| WORK REQUIRED |
From the data below, copy exactly the lines that lie between the one holding "Report Abuse (29, 315)" and the one holding "Судебное делопроизводство (214, 158)", including both, and nothing more.

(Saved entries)
%%
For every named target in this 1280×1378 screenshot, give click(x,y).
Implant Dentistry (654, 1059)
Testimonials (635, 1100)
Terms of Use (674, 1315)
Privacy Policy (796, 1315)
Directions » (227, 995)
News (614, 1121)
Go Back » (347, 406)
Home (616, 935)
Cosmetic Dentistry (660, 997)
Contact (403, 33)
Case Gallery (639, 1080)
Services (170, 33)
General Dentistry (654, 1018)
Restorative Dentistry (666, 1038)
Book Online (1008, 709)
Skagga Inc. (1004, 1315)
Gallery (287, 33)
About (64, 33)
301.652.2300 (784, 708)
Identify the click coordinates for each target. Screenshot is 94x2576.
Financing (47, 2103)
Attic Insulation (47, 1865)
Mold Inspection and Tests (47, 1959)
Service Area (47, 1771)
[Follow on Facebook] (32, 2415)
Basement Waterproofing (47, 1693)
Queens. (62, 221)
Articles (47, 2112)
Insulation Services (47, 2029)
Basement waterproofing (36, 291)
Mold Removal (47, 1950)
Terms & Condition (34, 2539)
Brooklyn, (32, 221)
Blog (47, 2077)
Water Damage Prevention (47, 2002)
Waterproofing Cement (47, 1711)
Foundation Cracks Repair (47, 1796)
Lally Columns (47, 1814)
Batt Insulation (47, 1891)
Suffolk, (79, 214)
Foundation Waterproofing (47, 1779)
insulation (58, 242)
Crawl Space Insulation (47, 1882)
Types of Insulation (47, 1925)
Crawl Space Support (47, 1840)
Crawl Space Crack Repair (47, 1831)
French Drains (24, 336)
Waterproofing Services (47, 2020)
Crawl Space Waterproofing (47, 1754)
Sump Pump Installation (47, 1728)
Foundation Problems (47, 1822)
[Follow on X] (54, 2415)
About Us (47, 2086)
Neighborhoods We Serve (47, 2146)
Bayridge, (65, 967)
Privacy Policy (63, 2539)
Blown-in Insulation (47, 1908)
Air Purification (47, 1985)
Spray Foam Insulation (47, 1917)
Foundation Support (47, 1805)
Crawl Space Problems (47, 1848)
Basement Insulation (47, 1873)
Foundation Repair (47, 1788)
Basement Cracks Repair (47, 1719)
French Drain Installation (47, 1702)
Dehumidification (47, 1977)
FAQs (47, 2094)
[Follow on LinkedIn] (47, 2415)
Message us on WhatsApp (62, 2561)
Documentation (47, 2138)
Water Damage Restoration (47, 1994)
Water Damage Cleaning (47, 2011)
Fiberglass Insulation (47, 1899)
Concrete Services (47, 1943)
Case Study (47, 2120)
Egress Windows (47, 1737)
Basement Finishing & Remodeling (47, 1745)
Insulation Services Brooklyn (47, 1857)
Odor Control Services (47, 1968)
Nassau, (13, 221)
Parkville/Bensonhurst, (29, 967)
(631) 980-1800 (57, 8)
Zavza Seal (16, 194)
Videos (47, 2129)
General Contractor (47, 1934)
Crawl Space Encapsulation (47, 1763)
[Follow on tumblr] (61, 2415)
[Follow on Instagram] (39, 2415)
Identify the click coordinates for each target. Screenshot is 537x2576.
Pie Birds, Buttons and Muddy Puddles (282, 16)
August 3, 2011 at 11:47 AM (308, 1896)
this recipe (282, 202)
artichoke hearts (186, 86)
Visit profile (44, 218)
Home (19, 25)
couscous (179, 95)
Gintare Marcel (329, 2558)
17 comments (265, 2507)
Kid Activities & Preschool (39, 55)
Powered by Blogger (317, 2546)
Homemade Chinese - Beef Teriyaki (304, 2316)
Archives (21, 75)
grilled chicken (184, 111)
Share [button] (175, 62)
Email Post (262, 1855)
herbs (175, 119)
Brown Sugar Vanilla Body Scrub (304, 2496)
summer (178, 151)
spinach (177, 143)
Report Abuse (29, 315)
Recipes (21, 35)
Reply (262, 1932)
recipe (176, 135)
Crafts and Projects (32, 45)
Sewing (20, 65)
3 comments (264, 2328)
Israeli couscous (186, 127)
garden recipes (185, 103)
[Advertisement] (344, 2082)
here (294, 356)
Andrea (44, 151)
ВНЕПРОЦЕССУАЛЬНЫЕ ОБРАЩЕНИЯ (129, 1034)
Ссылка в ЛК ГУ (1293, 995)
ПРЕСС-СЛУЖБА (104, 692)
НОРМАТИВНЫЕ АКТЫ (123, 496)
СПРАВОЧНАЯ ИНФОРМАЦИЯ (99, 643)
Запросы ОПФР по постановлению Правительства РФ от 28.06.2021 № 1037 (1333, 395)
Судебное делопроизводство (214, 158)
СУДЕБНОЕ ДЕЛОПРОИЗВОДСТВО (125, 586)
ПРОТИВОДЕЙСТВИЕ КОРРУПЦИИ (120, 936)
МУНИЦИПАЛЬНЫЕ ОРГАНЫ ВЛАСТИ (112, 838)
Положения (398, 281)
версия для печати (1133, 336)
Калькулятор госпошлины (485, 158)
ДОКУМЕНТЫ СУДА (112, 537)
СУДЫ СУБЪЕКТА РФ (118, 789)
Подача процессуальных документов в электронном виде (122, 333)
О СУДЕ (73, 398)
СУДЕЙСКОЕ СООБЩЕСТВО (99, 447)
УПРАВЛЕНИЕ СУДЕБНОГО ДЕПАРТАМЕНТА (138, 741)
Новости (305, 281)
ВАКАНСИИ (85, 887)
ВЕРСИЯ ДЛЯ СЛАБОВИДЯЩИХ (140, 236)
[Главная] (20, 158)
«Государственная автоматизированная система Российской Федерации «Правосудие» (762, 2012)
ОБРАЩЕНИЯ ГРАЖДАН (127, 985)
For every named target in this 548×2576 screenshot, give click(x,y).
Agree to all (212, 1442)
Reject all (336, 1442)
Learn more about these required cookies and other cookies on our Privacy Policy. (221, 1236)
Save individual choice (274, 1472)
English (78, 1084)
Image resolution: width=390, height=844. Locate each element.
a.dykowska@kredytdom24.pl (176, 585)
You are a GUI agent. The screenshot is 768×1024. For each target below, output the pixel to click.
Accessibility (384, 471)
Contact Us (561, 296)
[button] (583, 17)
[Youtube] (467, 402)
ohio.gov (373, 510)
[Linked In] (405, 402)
%%
| REPLY TO THE EXERCISE |
Report Abuse (29, 315)
Recipes (21, 35)
Reply (262, 1932)
recipe (176, 135)
Crafts and Projects (32, 45)
Sewing (20, 65)
3 comments (264, 2328)
Israeli couscous (186, 127)
garden recipes (185, 103)
[Advertisement] (344, 2082)
here (294, 356)
Andrea (44, 151)
ВНЕПРОЦЕССУАЛЬНЫЕ ОБРАЩЕНИЯ (129, 1034)
Ссылка в ЛК ГУ (1293, 995)
ПРЕСС-СЛУЖБА (104, 692)
НОРМАТИВНЫЕ АКТЫ (123, 496)
СПРАВОЧНАЯ ИНФОРМАЦИЯ (99, 643)
Запросы ОПФР по постановлению Правительства РФ от 28.06.2021 № 1037 (1333, 395)
Судебное делопроизводство (214, 158)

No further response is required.